If typical clinic without any argument for a bacterial etiology :

  • Only symptomatic treatment, similar to the treatment of gastroenteritis : paracetamol + - nonsteroidal anti-inflammatory drugs. General measures (diet "gastro", rehydration). No other attitude has demonstrated effectiveness.
    • Antiemetics and antidiarrheals are rarely useful in adults and must be avoided in children. Preference for the rehydration per os, with Solutes Oral Rehydration by age, and even consider a brief hospitalization in case of abundant diarrhea and / or vomiting or clinical signs of dehydration in very young children and newborns.
  • If necessary, reassure parents (often very anxious and misunderstand the doctor's attitude found negligent about the pain intensity of their child) and explain in what cases represent emergency.
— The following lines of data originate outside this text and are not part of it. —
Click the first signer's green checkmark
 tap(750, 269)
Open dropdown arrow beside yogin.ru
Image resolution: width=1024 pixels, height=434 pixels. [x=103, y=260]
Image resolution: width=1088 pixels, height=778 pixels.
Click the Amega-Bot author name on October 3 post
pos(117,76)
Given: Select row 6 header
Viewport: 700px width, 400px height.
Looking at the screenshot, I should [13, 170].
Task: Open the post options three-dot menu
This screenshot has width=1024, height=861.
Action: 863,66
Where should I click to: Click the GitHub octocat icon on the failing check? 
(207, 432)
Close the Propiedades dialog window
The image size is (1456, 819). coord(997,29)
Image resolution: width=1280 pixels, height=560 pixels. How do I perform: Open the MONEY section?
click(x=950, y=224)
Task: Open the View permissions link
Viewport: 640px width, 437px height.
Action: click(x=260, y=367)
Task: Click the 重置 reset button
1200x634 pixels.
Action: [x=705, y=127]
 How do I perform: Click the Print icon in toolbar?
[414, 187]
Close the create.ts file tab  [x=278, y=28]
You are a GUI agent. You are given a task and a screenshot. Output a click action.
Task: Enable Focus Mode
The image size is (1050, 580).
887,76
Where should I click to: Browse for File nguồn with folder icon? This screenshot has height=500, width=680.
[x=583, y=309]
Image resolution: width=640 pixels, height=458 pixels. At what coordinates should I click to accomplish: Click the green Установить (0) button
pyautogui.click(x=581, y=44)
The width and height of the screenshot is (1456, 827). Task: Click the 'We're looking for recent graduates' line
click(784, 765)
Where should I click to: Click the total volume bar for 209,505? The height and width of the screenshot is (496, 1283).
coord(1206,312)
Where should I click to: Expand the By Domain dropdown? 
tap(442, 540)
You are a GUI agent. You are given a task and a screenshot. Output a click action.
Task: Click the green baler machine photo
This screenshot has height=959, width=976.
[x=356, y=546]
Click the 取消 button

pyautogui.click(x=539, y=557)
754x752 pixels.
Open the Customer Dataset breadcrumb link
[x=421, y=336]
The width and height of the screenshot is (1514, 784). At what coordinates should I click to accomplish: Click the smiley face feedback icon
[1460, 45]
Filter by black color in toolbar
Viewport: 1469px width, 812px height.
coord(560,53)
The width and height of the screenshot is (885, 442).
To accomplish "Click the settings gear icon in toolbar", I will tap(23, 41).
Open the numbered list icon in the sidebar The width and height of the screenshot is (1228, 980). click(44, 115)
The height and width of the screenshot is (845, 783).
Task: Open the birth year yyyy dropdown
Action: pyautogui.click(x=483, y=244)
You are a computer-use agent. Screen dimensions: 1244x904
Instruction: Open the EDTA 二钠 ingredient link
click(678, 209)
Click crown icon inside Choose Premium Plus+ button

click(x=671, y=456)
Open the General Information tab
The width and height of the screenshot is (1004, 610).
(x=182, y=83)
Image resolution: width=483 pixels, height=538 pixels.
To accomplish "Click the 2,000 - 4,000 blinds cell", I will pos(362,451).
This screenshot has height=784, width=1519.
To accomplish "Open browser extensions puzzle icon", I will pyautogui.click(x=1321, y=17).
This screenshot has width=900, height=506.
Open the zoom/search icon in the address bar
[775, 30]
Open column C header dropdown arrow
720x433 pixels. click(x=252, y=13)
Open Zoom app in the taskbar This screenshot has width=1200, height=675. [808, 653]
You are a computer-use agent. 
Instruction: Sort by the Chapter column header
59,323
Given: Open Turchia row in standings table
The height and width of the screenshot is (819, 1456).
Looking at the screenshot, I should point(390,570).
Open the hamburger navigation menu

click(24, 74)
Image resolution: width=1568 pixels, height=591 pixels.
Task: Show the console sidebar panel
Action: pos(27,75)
Followed in consultation with the attending physician to 72 hours.

In other cases:

  • Achieving a emergency radiological imaging is justified only in case of reasonable diagnostic doubt or fear of a complication. If inconclusive imaging : clinical and laboratory monitoring and repeat imaging to 24 hours.
  • Antibiotics (++ fluoroquinolone / cyclin) are only justified in cases of bacterial etiology suspicion (deterioration of general condition, high CRP, no clinical improvement over a few days, rapidly worsening).


Dr Shanan Khairi, MD


Carty HM, Paediatric emergencies: non-traumatic abdominal emergencies, Eur Radiol. 2002 Dec;12(12):2835-48

Hawkey CJ et al., Textbook of clinical Gastroenterology and Hepatology, 2d edition, Wiley-BlackWell, 2012

Kliegman RM et al., Nelson textbook of pediatrics, 18th edition, Saunders, 2007

Lambot K et al., Les urgences abdominales non traumatiques de l’enfant, J Radiol, 2005; 86:223-33

Toorenvliet B et al., Clinical differentiation between acute appendicitis and acute mesenteric lymphadenitis in children, Eur J Pediatr Surg, 2011 Mar;21(2):120-3

World Health Organization and UNICEF, Production of the new ORS, WHO Press, 2006

Yang WC et al., Etiology of non-traumatic acute abdomen in pediatric emergency departments, World J Clin Cases, 2013, Dec 16; 1(9): 276–284

NB: this article, the first french version of which was written in 2014, has been, without being referenced, pumped in large part by the Ooreka french website and then by others, copying us or each other, i.e. the passeportsanté and santésurlenet french websites. This is plagiarism, and it's totally inappropriate, even from purely commercial sites.